## Exercise
Repeat each line of the records below exactly.

## Data provided

◆ ◆ ◆ ◆

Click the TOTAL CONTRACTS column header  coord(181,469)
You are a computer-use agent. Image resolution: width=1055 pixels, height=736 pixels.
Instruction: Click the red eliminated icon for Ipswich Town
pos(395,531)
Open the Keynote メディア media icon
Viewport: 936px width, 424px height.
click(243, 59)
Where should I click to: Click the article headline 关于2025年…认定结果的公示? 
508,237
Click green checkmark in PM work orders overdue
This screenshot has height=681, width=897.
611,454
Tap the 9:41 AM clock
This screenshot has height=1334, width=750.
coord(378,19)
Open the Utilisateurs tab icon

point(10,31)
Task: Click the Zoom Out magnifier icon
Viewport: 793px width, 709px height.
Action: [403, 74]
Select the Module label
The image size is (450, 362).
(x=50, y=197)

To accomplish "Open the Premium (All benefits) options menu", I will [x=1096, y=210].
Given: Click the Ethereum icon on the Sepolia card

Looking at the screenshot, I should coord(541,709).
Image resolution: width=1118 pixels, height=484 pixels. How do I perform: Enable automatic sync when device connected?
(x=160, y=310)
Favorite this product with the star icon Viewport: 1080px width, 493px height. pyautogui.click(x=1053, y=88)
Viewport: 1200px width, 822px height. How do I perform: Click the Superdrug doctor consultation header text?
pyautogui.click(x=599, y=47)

◆ ◆ ◆ ◆

## Written response
Click the TOTAL CONTRACTS column header  coord(181,469)
You are a computer-use agent. Image resolution: width=1055 pixels, height=736 pixels.
Instruction: Click the red eliminated icon for Ipswich Town
pos(395,531)
Open the Keynote メディア media icon
Viewport: 936px width, 424px height.
click(243, 59)
Where should I click to: Click the article headline 关于2025年…认定结果的公示? 
508,237
Click green checkmark in PM work orders overdue
This screenshot has height=681, width=897.
611,454
Tap the 9:41 AM clock
This screenshot has height=1334, width=750.
coord(378,19)
Open the Utilisateurs tab icon

point(10,31)
Task: Click the Zoom Out magnifier icon
Viewport: 793px width, 709px height.
Action: [403, 74]
Select the Module label
The image size is (450, 362).
(x=50, y=197)

To accomplish "Open the Premium (All benefits) options menu", I will [x=1096, y=210].
Given: Click the Ethereum icon on the Sepolia card

Looking at the screenshot, I should coord(541,709).
Image resolution: width=1118 pixels, height=484 pixels. How do I perform: Enable automatic sync when device connected?
(x=160, y=310)
Favorite this product with the star icon Viewport: 1080px width, 493px height. pyautogui.click(x=1053, y=88)
Viewport: 1200px width, 822px height. How do I perform: Click the Superdrug doctor consultation header text?
pyautogui.click(x=599, y=47)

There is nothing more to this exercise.